§ **What the exercise asks**: Reproduce each entry below exactly, without omitting any.

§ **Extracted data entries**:
□ □ □ □ □ □ □

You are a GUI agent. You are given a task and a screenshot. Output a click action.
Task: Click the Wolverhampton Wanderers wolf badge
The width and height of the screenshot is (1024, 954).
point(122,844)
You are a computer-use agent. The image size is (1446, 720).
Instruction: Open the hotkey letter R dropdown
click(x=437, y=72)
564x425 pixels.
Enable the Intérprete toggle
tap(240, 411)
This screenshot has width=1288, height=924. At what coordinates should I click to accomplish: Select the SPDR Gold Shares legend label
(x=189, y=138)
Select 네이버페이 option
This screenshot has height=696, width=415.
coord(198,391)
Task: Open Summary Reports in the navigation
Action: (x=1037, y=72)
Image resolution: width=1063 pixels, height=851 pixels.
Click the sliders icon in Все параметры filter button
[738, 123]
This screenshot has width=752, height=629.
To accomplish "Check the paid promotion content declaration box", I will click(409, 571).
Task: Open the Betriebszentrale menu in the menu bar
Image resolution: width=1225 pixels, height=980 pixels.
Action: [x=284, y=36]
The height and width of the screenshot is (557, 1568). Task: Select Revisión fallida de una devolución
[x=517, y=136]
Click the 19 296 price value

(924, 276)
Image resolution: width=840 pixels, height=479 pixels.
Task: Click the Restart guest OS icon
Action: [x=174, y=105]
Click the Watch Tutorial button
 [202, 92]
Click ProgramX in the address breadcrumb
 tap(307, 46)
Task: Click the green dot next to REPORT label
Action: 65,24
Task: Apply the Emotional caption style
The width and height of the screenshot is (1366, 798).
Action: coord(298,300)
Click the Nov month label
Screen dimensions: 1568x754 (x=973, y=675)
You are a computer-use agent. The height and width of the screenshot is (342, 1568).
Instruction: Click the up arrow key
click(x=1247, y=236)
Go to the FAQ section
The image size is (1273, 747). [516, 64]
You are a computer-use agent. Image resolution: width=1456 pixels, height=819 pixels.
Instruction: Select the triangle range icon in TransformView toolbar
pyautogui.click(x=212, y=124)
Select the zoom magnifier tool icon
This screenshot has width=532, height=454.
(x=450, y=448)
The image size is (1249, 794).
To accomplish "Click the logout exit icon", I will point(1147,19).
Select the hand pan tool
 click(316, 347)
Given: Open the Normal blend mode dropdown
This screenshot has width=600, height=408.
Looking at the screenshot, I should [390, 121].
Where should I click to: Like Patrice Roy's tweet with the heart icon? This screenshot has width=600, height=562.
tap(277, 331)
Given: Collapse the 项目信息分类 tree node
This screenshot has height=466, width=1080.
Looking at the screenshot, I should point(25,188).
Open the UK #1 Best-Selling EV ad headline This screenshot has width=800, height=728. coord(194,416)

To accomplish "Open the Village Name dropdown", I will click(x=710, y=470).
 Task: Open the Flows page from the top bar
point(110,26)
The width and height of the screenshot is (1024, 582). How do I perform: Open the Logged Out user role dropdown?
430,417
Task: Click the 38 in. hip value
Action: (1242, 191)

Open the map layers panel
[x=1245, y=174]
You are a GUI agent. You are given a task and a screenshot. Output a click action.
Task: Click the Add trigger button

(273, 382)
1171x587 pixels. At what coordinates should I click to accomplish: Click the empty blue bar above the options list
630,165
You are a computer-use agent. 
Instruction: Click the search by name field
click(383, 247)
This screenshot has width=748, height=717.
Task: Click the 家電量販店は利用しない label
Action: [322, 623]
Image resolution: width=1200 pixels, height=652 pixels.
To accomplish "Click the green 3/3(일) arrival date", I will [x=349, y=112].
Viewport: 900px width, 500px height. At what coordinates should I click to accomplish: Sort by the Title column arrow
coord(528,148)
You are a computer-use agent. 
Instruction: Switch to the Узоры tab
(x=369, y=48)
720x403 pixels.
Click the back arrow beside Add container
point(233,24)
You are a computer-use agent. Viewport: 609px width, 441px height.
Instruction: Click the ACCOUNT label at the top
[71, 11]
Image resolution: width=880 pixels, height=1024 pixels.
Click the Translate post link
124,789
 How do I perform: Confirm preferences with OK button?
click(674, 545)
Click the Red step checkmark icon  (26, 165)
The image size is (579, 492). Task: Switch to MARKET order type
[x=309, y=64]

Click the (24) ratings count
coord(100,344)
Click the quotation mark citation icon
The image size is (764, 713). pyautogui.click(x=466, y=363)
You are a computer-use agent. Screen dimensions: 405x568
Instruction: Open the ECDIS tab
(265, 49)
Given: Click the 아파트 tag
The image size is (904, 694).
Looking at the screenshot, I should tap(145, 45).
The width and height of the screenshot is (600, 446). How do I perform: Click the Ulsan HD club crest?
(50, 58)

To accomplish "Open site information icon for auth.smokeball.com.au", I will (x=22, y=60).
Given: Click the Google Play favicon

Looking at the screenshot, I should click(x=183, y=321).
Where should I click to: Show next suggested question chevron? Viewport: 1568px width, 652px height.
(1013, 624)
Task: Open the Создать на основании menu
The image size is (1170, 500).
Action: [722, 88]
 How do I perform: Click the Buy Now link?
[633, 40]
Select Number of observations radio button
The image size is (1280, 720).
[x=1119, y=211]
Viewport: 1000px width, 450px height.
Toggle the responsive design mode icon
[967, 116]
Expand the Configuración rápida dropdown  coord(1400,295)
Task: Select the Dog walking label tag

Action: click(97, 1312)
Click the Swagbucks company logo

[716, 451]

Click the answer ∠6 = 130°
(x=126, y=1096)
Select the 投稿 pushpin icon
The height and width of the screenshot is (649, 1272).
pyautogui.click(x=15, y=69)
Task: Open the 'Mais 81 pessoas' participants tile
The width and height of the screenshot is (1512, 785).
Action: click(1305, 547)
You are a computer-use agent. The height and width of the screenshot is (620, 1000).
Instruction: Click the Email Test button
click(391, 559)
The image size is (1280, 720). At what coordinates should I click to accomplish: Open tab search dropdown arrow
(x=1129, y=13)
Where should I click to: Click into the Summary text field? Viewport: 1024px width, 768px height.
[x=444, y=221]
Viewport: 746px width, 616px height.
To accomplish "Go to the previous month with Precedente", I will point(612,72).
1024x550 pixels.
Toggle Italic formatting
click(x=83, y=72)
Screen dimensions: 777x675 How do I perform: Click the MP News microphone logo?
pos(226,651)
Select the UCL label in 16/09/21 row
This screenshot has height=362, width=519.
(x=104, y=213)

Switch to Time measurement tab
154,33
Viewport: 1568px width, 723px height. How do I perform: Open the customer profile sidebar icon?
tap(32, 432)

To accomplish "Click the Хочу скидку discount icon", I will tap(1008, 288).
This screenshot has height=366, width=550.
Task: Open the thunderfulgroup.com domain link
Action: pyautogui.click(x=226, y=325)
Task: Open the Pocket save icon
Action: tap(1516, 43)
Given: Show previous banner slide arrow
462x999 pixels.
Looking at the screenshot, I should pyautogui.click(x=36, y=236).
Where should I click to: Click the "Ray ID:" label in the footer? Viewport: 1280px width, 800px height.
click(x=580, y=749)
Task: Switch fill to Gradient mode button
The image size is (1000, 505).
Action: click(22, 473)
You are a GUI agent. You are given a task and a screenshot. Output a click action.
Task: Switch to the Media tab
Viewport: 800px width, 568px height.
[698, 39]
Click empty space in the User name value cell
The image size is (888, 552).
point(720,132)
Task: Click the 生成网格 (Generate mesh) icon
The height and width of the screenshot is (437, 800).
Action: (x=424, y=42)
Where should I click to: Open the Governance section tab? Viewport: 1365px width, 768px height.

□ □ □ □ □ □ □

§ **Result**:
You are a GUI agent. You are given a task and a screenshot. Output a click action.
Task: Click the Wolverhampton Wanderers wolf badge
The width and height of the screenshot is (1024, 954).
point(122,844)
You are a computer-use agent. The image size is (1446, 720).
Instruction: Open the hotkey letter R dropdown
click(x=437, y=72)
564x425 pixels.
Enable the Intérprete toggle
tap(240, 411)
This screenshot has width=1288, height=924. At what coordinates should I click to accomplish: Select the SPDR Gold Shares legend label
(x=189, y=138)
Select 네이버페이 option
This screenshot has height=696, width=415.
coord(198,391)
Task: Open Summary Reports in the navigation
Action: (x=1037, y=72)
Image resolution: width=1063 pixels, height=851 pixels.
Click the sliders icon in Все параметры filter button
[738, 123]
This screenshot has width=752, height=629.
To accomplish "Check the paid promotion content declaration box", I will click(409, 571).
Task: Open the Betriebszentrale menu in the menu bar
Image resolution: width=1225 pixels, height=980 pixels.
Action: [x=284, y=36]
The height and width of the screenshot is (557, 1568). Task: Select Revisión fallida de una devolución
[x=517, y=136]
Click the 19 296 price value

(924, 276)
Image resolution: width=840 pixels, height=479 pixels.
Task: Click the Restart guest OS icon
Action: [x=174, y=105]
Click the Watch Tutorial button
 [202, 92]
Click ProgramX in the address breadcrumb
 tap(307, 46)
Task: Click the green dot next to REPORT label
Action: 65,24
Task: Apply the Emotional caption style
The width and height of the screenshot is (1366, 798).
Action: coord(298,300)
Click the Nov month label
Screen dimensions: 1568x754 (x=973, y=675)
You are a computer-use agent. The height and width of the screenshot is (342, 1568).
Instruction: Click the up arrow key
click(x=1247, y=236)
Go to the FAQ section
The image size is (1273, 747). [516, 64]
You are a computer-use agent. Image resolution: width=1456 pixels, height=819 pixels.
Instruction: Select the triangle range icon in TransformView toolbar
pyautogui.click(x=212, y=124)
Select the zoom magnifier tool icon
This screenshot has width=532, height=454.
(x=450, y=448)
The image size is (1249, 794).
To accomplish "Click the logout exit icon", I will point(1147,19).
Select the hand pan tool
 click(316, 347)
Given: Open the Normal blend mode dropdown
This screenshot has width=600, height=408.
Looking at the screenshot, I should [390, 121].
Where should I click to: Like Patrice Roy's tweet with the heart icon? This screenshot has width=600, height=562.
tap(277, 331)
Given: Collapse the 项目信息分类 tree node
This screenshot has height=466, width=1080.
Looking at the screenshot, I should point(25,188).
Open the UK #1 Best-Selling EV ad headline This screenshot has width=800, height=728. coord(194,416)

To accomplish "Open the Village Name dropdown", I will click(x=710, y=470).
 Task: Open the Flows page from the top bar
point(110,26)
The width and height of the screenshot is (1024, 582). How do I perform: Open the Logged Out user role dropdown?
430,417
Task: Click the 38 in. hip value
Action: (1242, 191)

Open the map layers panel
[x=1245, y=174]
You are a GUI agent. You are given a task and a screenshot. Output a click action.
Task: Click the Add trigger button

(273, 382)
1171x587 pixels. At what coordinates should I click to accomplish: Click the empty blue bar above the options list
630,165
You are a computer-use agent. 
Instruction: Click the search by name field
click(383, 247)
This screenshot has width=748, height=717.
Task: Click the 家電量販店は利用しない label
Action: [322, 623]
Image resolution: width=1200 pixels, height=652 pixels.
To accomplish "Click the green 3/3(일) arrival date", I will [x=349, y=112].
Viewport: 900px width, 500px height. At what coordinates should I click to accomplish: Sort by the Title column arrow
coord(528,148)
You are a computer-use agent. 
Instruction: Switch to the Узоры tab
(x=369, y=48)
720x403 pixels.
Click the back arrow beside Add container
point(233,24)
You are a computer-use agent. Viewport: 609px width, 441px height.
Instruction: Click the ACCOUNT label at the top
[71, 11]
Image resolution: width=880 pixels, height=1024 pixels.
Click the Translate post link
124,789
 How do I perform: Confirm preferences with OK button?
click(674, 545)
Click the Red step checkmark icon  (26, 165)
The image size is (579, 492). Task: Switch to MARKET order type
[x=309, y=64]

Click the (24) ratings count
coord(100,344)
Click the quotation mark citation icon
The image size is (764, 713). pyautogui.click(x=466, y=363)
You are a computer-use agent. Screen dimensions: 405x568
Instruction: Open the ECDIS tab
(265, 49)
Given: Click the 아파트 tag
The image size is (904, 694).
Looking at the screenshot, I should tap(145, 45).
The width and height of the screenshot is (600, 446). How do I perform: Click the Ulsan HD club crest?
(50, 58)

To accomplish "Open site information icon for auth.smokeball.com.au", I will (x=22, y=60).
Given: Click the Google Play favicon

Looking at the screenshot, I should click(x=183, y=321).
Where should I click to: Show next suggested question chevron? Viewport: 1568px width, 652px height.
(1013, 624)
Task: Open the Создать на основании menu
The image size is (1170, 500).
Action: [722, 88]
 How do I perform: Click the Buy Now link?
[633, 40]
Select Number of observations radio button
The image size is (1280, 720).
[x=1119, y=211]
Viewport: 1000px width, 450px height.
Toggle the responsive design mode icon
[967, 116]
Expand the Configuración rápida dropdown  coord(1400,295)
Task: Select the Dog walking label tag

Action: click(97, 1312)
Click the Swagbucks company logo

[716, 451]

Click the answer ∠6 = 130°
(x=126, y=1096)
Select the 投稿 pushpin icon
The height and width of the screenshot is (649, 1272).
pyautogui.click(x=15, y=69)
Task: Open the 'Mais 81 pessoas' participants tile
The width and height of the screenshot is (1512, 785).
Action: click(1305, 547)
You are a computer-use agent. The height and width of the screenshot is (620, 1000).
Instruction: Click the Email Test button
click(391, 559)
The image size is (1280, 720). At what coordinates should I click to accomplish: Open tab search dropdown arrow
(x=1129, y=13)
Where should I click to: Click into the Summary text field? Viewport: 1024px width, 768px height.
[x=444, y=221]
Viewport: 746px width, 616px height.
To accomplish "Go to the previous month with Precedente", I will point(612,72).
1024x550 pixels.
Toggle Italic formatting
click(x=83, y=72)
Screen dimensions: 777x675 How do I perform: Click the MP News microphone logo?
pos(226,651)
Select the UCL label in 16/09/21 row
This screenshot has height=362, width=519.
(x=104, y=213)

Switch to Time measurement tab
154,33
Viewport: 1568px width, 723px height. How do I perform: Open the customer profile sidebar icon?
tap(32, 432)

To accomplish "Click the Хочу скидку discount icon", I will tap(1008, 288).
This screenshot has height=366, width=550.
Task: Open the thunderfulgroup.com domain link
Action: pyautogui.click(x=226, y=325)
Task: Open the Pocket save icon
Action: tap(1516, 43)
Given: Show previous banner slide arrow
462x999 pixels.
Looking at the screenshot, I should pyautogui.click(x=36, y=236).
Where should I click to: Click the "Ray ID:" label in the footer? Viewport: 1280px width, 800px height.
click(x=580, y=749)
Task: Switch fill to Gradient mode button
The image size is (1000, 505).
Action: click(22, 473)
You are a GUI agent. You are given a task and a screenshot. Output a click action.
Task: Switch to the Media tab
Viewport: 800px width, 568px height.
[698, 39]
Click empty space in the User name value cell
The image size is (888, 552).
point(720,132)
Task: Click the 生成网格 (Generate mesh) icon
The height and width of the screenshot is (437, 800).
Action: (x=424, y=42)
Where should I click to: Open the Governance section tab? Viewport: 1365px width, 768px height.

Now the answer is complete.